The 80’s feel is somewhat there. Your character can be customized with a surprising attention to detail (though you can only choose between about 6 faces), and apparel items can be looted from any container in the game. There are dozens of them to allow you to get your character nailed perfectly to your liking. The true feel of the 80’s shines in the soundtrack. My goodness, the soundtrack! While the combat music is just “good”, the ambient sounds are pretty solid and the actual music for the menus, radio and boombox items is fantastic! The menu theme is one of the greatest I’ve heard in a long time for a game. It nails the 80’s feel phenomenally and reminds me alot of Stranger Things, a TV Show I really like.

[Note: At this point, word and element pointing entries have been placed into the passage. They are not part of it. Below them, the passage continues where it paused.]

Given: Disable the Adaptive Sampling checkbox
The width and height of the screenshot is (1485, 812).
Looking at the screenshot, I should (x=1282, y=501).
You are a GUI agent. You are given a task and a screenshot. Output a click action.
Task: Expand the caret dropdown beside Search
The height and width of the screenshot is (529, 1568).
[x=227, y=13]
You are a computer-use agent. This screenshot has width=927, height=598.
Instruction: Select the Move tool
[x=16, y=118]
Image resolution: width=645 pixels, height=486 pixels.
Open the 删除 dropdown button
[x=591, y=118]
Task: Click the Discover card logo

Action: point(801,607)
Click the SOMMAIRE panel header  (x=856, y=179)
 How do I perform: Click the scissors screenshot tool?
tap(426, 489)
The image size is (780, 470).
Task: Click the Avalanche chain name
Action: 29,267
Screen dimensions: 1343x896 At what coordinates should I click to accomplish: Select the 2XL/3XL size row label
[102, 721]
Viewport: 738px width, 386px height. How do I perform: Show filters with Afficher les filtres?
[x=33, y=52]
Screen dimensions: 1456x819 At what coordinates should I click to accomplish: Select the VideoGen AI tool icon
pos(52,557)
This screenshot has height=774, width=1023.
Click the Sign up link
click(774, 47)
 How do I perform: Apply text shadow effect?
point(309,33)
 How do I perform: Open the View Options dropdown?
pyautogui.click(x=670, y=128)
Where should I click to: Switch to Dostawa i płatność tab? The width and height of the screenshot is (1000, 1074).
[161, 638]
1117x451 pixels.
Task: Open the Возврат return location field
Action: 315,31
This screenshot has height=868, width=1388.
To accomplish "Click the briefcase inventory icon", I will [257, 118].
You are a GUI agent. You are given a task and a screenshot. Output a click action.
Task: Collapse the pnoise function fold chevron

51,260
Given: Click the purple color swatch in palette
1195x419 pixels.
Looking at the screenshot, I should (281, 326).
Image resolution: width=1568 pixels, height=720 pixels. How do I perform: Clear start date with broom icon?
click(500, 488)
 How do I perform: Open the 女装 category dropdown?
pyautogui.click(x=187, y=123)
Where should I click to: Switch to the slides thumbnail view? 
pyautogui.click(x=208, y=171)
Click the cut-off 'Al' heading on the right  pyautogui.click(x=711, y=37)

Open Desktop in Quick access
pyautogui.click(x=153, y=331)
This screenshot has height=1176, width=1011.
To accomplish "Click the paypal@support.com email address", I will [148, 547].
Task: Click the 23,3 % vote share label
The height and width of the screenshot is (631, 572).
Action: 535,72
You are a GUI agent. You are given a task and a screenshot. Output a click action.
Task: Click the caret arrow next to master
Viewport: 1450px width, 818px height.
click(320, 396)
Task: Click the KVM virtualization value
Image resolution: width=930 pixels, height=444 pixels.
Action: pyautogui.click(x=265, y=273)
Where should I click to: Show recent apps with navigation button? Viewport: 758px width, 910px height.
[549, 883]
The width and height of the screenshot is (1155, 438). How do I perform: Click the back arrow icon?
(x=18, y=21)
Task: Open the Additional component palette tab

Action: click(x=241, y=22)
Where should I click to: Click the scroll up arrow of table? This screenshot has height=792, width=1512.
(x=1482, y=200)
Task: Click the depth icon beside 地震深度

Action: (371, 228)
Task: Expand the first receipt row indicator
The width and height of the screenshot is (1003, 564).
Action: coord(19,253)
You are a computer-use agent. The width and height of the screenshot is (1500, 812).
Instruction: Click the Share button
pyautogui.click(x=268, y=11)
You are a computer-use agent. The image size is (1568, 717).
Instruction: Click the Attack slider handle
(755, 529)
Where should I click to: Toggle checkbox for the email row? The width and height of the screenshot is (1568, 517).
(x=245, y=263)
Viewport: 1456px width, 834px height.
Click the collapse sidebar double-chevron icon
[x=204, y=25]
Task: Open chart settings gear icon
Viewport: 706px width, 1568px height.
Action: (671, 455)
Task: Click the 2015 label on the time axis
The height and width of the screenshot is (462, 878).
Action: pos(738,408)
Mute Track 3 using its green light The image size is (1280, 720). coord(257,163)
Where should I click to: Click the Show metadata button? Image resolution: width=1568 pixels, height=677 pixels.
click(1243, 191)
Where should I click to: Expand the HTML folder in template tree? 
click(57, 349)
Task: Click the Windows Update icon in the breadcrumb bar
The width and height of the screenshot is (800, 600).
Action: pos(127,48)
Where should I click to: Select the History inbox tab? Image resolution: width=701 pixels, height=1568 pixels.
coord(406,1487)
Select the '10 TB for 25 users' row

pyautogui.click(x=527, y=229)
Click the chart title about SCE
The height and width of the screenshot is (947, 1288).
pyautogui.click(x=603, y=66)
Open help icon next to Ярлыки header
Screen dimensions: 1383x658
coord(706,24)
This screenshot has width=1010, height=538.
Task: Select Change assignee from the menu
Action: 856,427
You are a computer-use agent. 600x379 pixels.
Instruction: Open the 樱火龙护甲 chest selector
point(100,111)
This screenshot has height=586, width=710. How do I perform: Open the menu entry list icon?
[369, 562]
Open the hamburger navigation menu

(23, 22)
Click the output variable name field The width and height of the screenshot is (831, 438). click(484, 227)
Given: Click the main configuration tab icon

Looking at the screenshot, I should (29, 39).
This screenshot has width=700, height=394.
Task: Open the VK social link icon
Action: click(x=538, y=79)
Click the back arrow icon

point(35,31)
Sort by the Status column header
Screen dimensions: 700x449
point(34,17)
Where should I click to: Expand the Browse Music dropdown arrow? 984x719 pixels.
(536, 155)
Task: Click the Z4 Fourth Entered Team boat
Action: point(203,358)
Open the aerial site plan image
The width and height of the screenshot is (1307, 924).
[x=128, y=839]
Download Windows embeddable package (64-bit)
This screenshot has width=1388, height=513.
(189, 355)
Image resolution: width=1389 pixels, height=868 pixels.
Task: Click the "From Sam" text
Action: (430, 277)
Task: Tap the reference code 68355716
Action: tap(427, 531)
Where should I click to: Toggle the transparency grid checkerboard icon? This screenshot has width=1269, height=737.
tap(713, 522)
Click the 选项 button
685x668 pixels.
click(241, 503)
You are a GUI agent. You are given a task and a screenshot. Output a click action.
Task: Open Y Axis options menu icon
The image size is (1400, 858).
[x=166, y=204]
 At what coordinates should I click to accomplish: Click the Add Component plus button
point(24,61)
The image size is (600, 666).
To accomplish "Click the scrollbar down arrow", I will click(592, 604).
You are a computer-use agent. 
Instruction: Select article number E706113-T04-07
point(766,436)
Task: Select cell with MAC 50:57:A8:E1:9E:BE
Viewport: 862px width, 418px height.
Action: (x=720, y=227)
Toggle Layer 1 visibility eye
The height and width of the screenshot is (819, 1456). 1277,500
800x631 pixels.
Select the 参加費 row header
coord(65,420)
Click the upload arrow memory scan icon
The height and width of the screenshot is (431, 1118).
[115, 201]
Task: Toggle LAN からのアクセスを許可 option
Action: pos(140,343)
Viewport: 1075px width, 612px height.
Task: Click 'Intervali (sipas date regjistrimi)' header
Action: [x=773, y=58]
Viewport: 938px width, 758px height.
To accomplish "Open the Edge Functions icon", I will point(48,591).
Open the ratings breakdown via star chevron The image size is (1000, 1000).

It starts great, but the novelty wears quickly. It can be fun but I don’t think most players will enjoy the repetition.
In the end, I cannot recommend Generation Zero for solo players at all unless it is at a massive discount. I still recommend checking it out for updates as the developers have claimed the game will evolve and be updated over time with content, changes, etc. so this review may become really outdated after a year or so, which I honestly hope happens since that means the game may become a much better version of what it is now.
For co-op players, I can give this game a stronger recommendation (though still not at full price) as the skills and the gameplay are more fun with friends and helps the world feel less empty and lifeless.
The game is a huge disappointment but I’m keeping my hopes up. There’s a hidden gem hidden around here, it just needs to be found and smoothed.